Il Memorial Prisco Perugino è da 14 anni a questa parte un evento pugilistico di tutto rispetto che serve, se ancora ve ne fosse bisogno, a rafforzare il rapporto tra la nostra terra e la noble art. Dal 2001, anno in cui morì il campione mondiale WBU, la Tifata Boxe, gestita da papà Giuseppe, non ha mai smesso di onorare la sua memoria. A Casapulla sabato scorso si è svolta ancora una volta la manifestazione in onore di Prisco ed ha visto combattere alcuni atleti della società tifatina, con qualche pugile campano in aggiunta e la rappresentativa della Slovacchia. Davanti al folto pubblico di Piazza Mercato i ragazzi della Tifata si sono comportati benissimo. Hanno vinto le 2 gemelle Sarra e Sirine Charaabi, con Sarra al primo successo, mentre la campionessa tricolore dei 50 kg Junior, Sirine, ha ottenuto il suo sesto successo. Le boxeur di origine tunisina hanno battuto rispettivamente la Zuchova e la Kassicova. Vittorie anche per Trocciola, Martucci (nei match fuori programma), per Leonardo Nacca (contro Marin Ilas nei 57 kg Junior) ed Andrea Rosa nei 70 kg Junior (contro Slovacek). Buon risultato all’esordio anche per Tartaglione che ha impattato con il più esperto Nebbal (64 kg Senior).  Menzione d’onore per il figlio di Prisco, il pluricampione del Guanto d’Oro, Giuseppe Perugino (ora alle Fiamme Oro) che nei 75 kg Elite ha battuto nettamente Juray Cesar. Al momento del verdetto, il talentuoso atleta tifatino ha baciato la maglia con l’effige del papà (che indossavano tutti i partecipanti al Memorial). “Sono soddisfatto dei miei ragazzi – ha commentato il maestro Giuseppe Perugino -, il rammarico è per le ragazze slovacche apparse appesantite.
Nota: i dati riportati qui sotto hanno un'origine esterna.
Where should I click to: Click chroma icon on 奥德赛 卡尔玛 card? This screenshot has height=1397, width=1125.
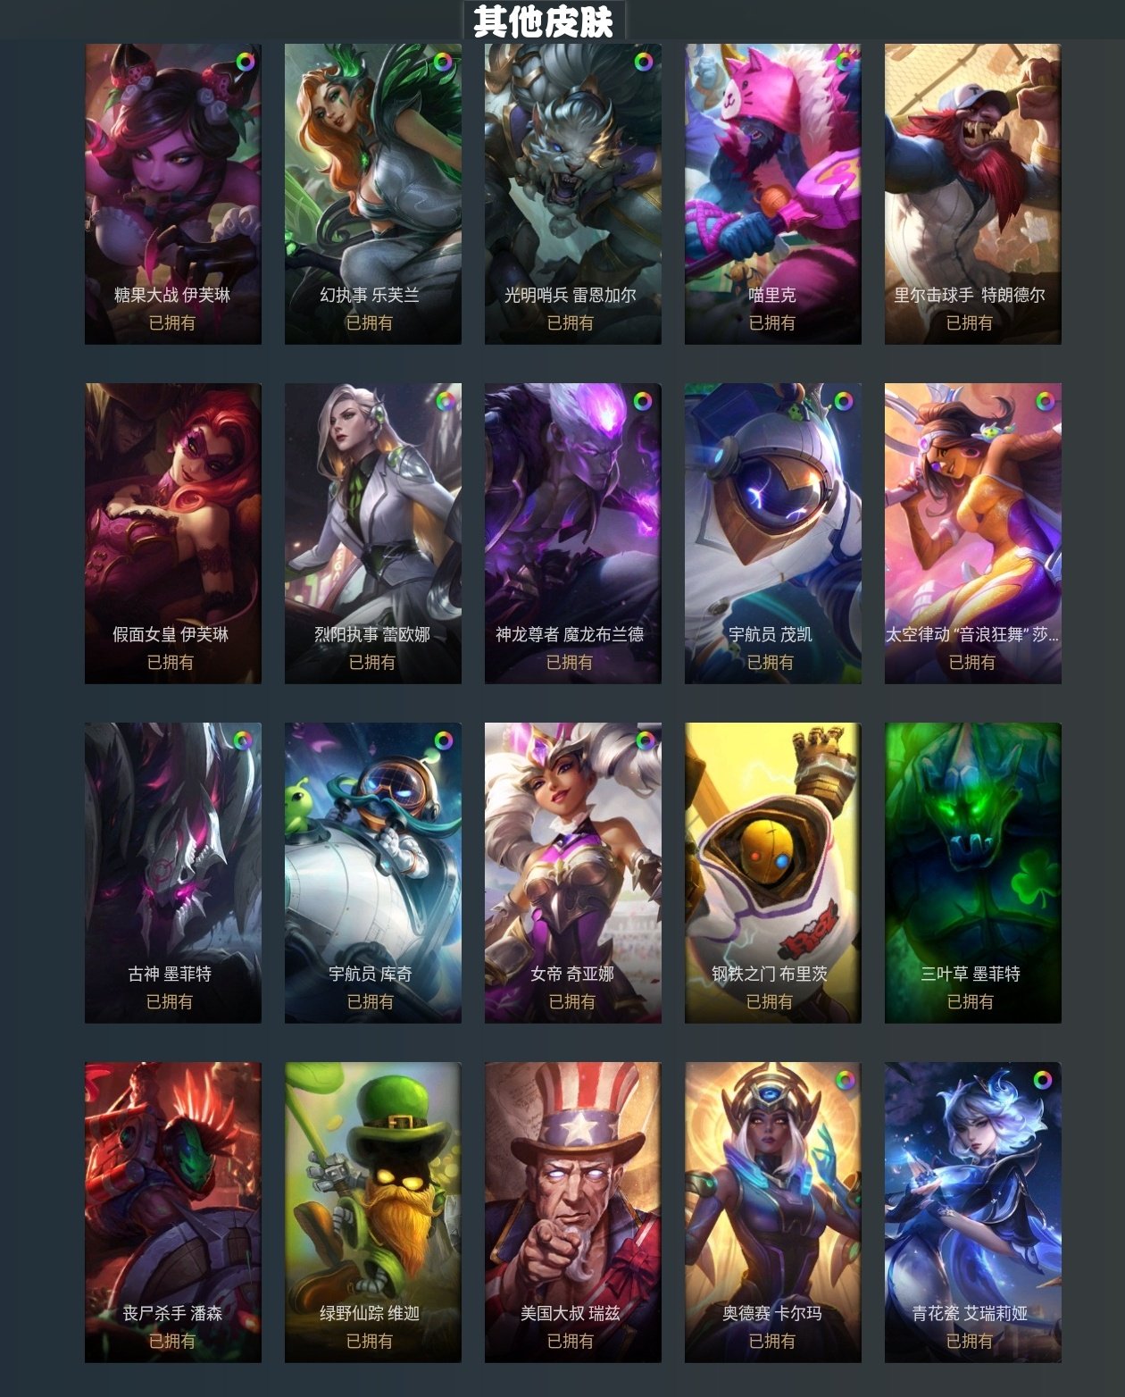[844, 1080]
I miei atleti non avrebbero potuto fare di più. Al di là delle nostre certezze sul ring, Sarra Charaabi ha vinto il primo match in carriera, mentre Tartaglione ha ottenuto un buon pari al debutto assoluto. Ringrazio Casapulla ed il sindaco Sarogni per l’ospitalità e chi ci ha sostenuto per ricordare Prisco. Una tiratina d’orecchie la faccio all’Amministrazione di San Prisco che ha dimenticato sia mio figlio, primo campione del Mondo in città, ma anche la nostra palestra. Se a Prisco andrebbe intitolata quantomeno una villetta o una stradina, la nostra realtà attende l’ok per i lavori di ampliamento da un anno. Aspettiamo che approvino questo benedetto PUC”, conclude.